# Benq FP91G+ flat screen driver problem



## ocpaul20 (Dec 7, 2005)

Hi all,

Background:
I have just bought a Benq 19" flat screen FP91G+ for my Acer Aspire machine (W2000 pro SP4). When I first loaded W2000 it does not recognise this screen and has a max 600 x 800 vga.

Problem:
When I use the Upgrade Device Driver Wizard on the Video controller(vga compatible) with the CD from Benq it goes almost to the end of installation of the driver and then says "The installation failed because a function driver was not specified for this device instance". 

Any ideas anyone please?

Thanks
Paul :sayyes:


----------



## ocpaul20 (Dec 7, 2005)

*driver problem*

I have tried this,
http://www.isp.net.au/~merrick/Function_Driver/Function_Driver.htm
and tried copying the .cat, .inf, .icm files to the desktop and it doesn't help either. There is obviously more to it than this but this solution might help others though....


----------



## Chevy (Jul 25, 2003)

Your video card drivers need to be reloaded.


----------



## Tapeuup (Dec 4, 2005)

Directions I got off their website;



1. Follow the instructions in How to install your monitor hardware.
When Windows (2000 or later) starts, it will automatically detect the new monitor and launch the
Found New Hardware Wizard. Follow the prompts until it displays the option to Install Hardware
Device drivers.
2. Insert the BenQ LCD Monitor CD-ROM into a CD drive on the computer.
3. Check Search for a suitable driver for my device option, and click Next.
4. Check the option for CD-ROM drives (uncheck all others) and click Next.
5. Look to confirm that the wizard has selected the correct name of your monitor as "BenQ
FP91G/FP91G + " and click Next.
6. Click Finish.
7. Restart the computer.


----------



## Chevy (Jul 25, 2003)

The key to this is the entry VGA Controller (vga compatible) in the Device Manager. This shows that generic, chipset non-specific video card drivers are being used (thus the limit of 800x600).

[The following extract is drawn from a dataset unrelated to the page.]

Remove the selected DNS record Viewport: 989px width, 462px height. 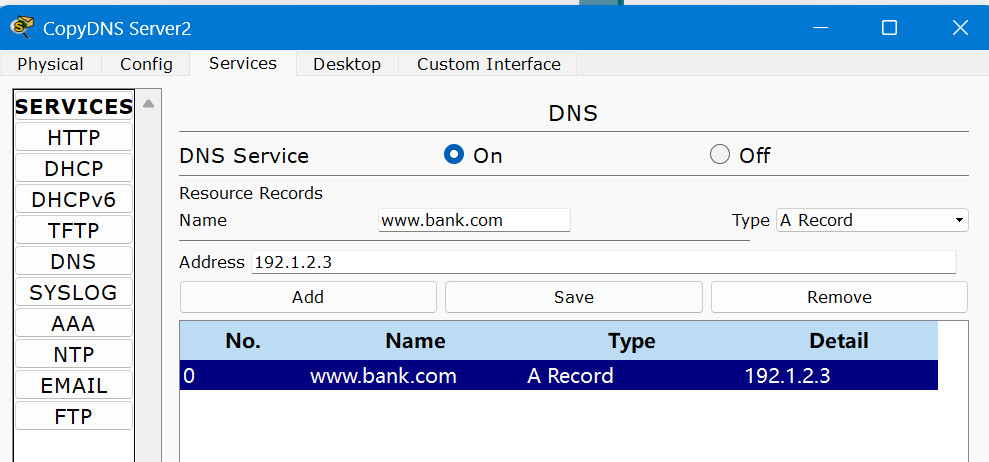click(x=839, y=297)
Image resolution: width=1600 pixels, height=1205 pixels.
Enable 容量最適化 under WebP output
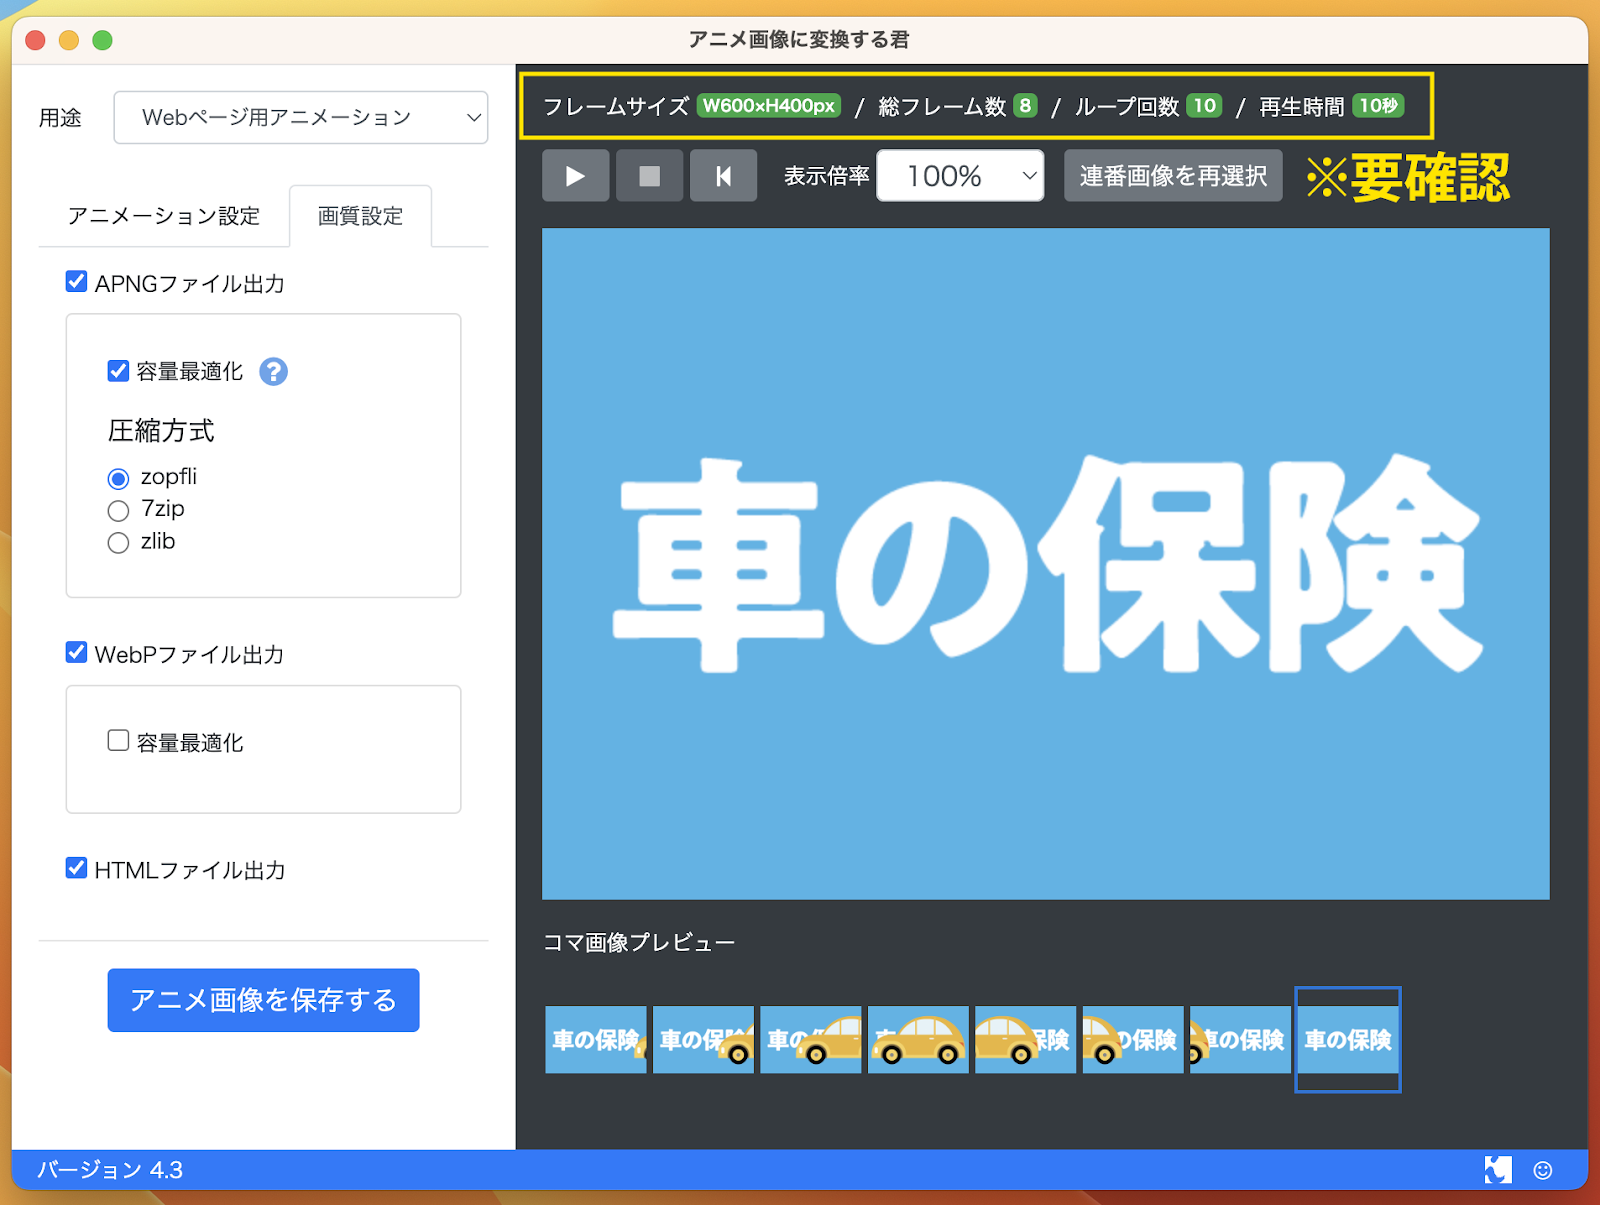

What video card is in this computer? Have you tried reloading the drivers for that card?


----------



## ocpaul20 (Dec 7, 2005)

*Resolved - Thanks to all*

As with so many of these things, it was all my fault. Thanks to everyone for your helpful suggestions, and I am sorry to waste your time. The solution was that I found a CD which came with the PC which had the audio and S3 screen drivers on it. I had reloaded W200 a couple of times after getting it back home so I had forgotten to look in the manual bag. Once I had loaded these drivers and rebooted the OS asked for the Benq CD and loaded the .inf file and all was fine. 

With computers, nothing is a 5 minute job.....

Anyway, this is a really good place to come to for sorting out our problems. 
Thanks again.
Paul


----------